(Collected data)
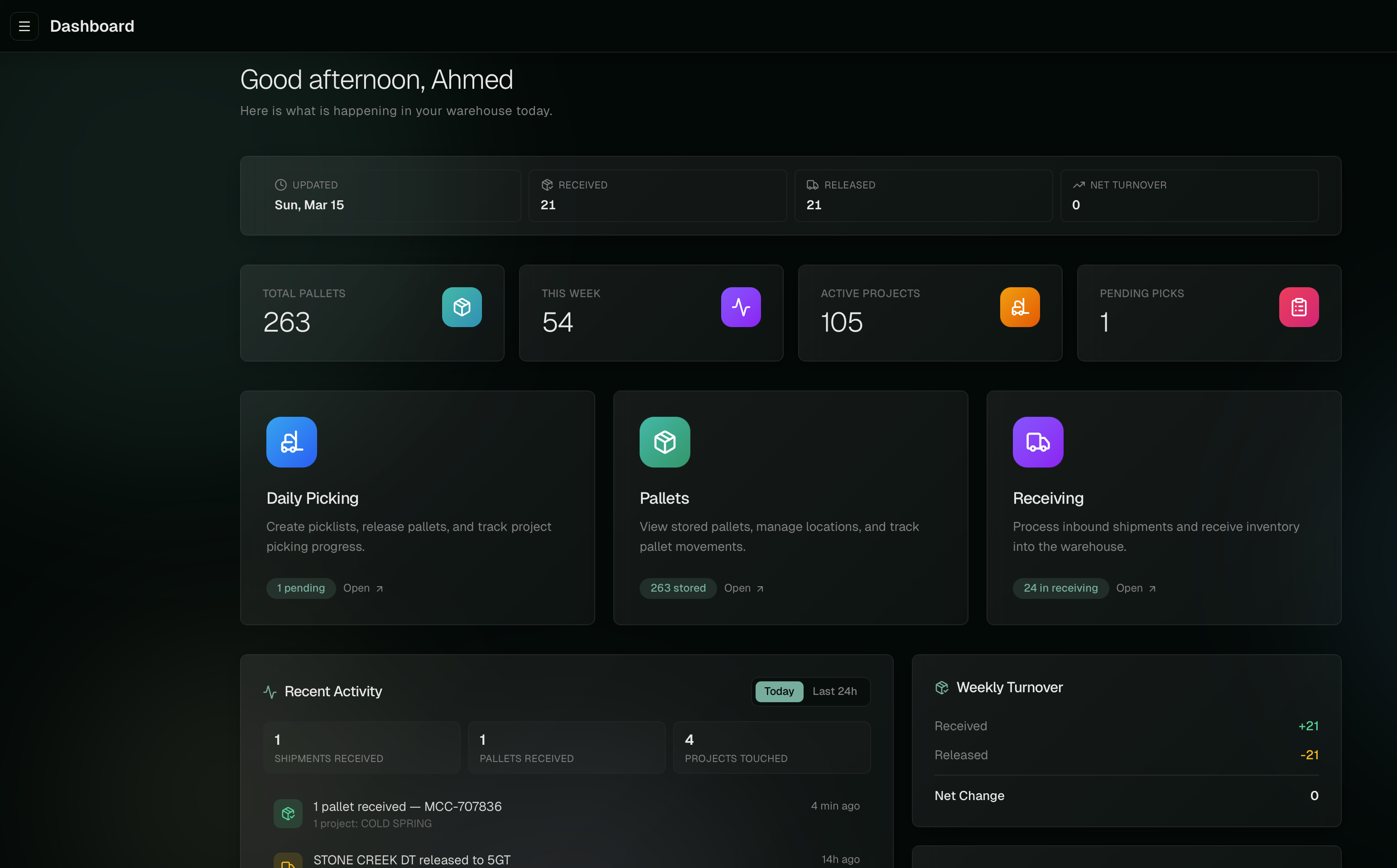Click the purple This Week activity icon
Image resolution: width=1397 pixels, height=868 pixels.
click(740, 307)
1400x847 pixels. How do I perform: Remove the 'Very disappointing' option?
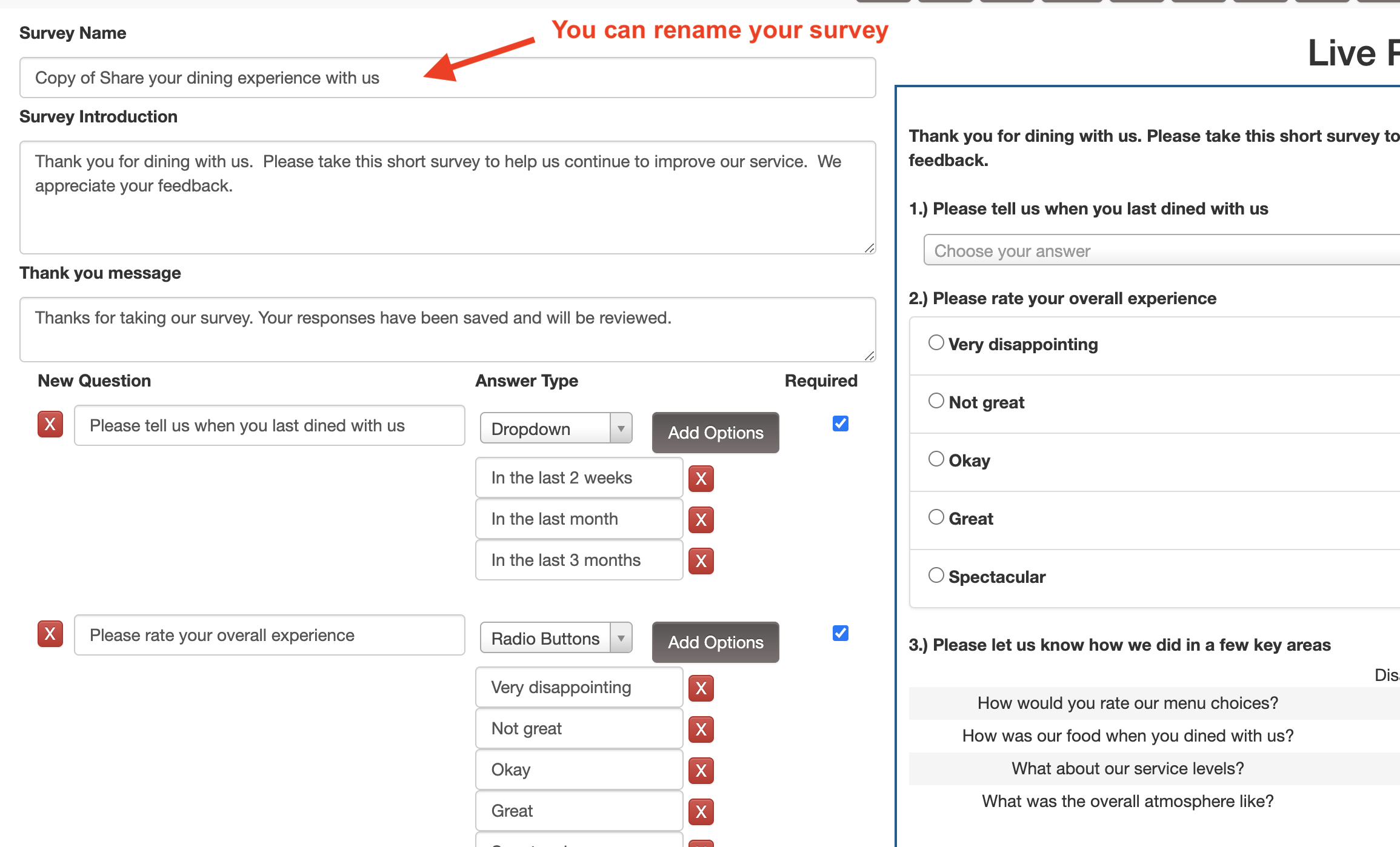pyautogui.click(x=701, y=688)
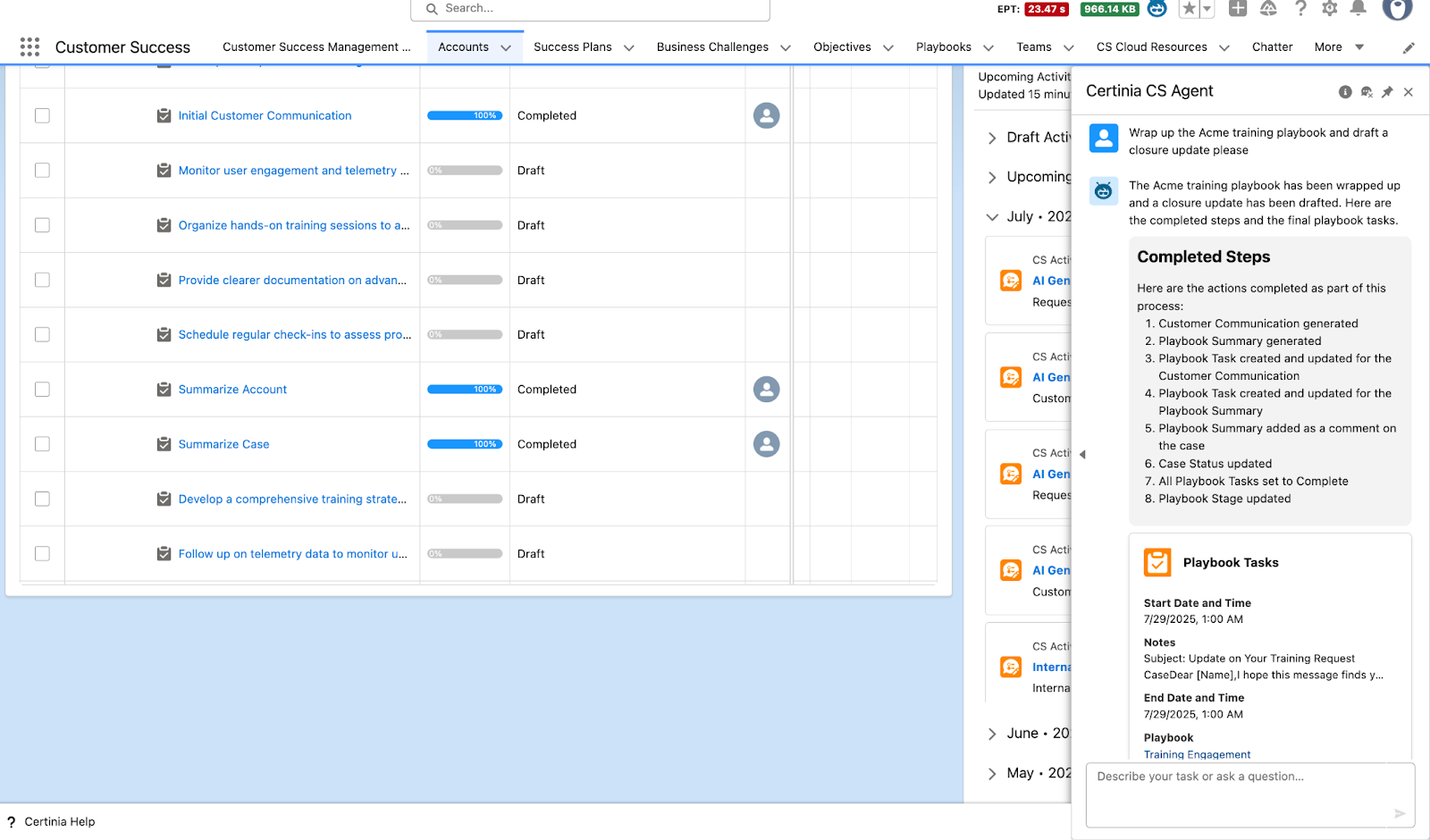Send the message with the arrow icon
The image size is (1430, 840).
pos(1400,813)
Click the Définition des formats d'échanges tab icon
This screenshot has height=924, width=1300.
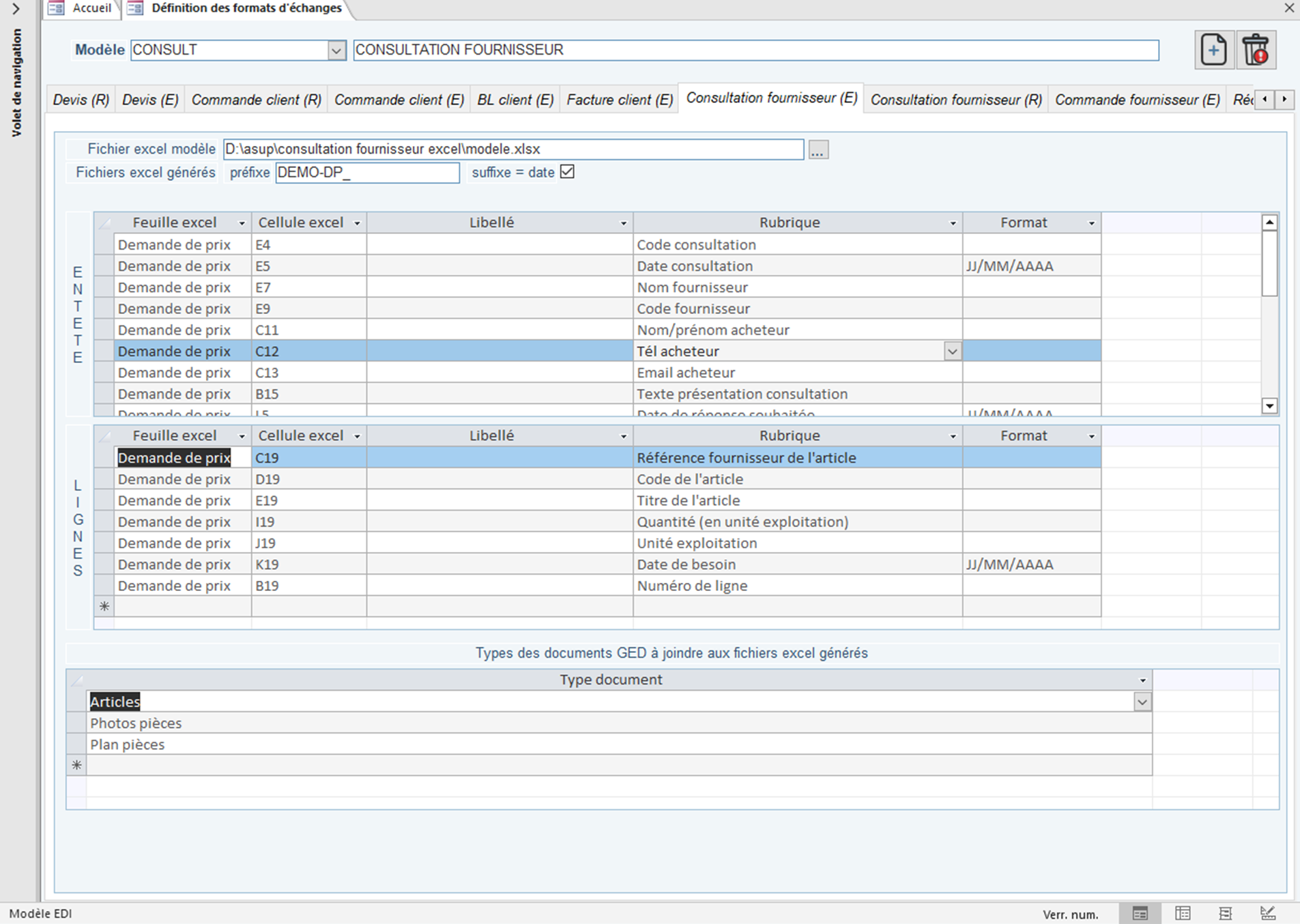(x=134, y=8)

| What the task requires |
Only the lines from the one with "1400x847 pixels. How" through the last line of the records above are wanted, copied exactly and with pictures omitted.

| Exercise solution |
1400x847 pixels. How do I perform: Remove the 'Very disappointing' option?
pyautogui.click(x=701, y=688)
Send the message with the arrow icon
The image size is (1430, 840).
pos(1400,813)
Click the Définition des formats d'échanges tab icon
This screenshot has height=924, width=1300.
(x=134, y=8)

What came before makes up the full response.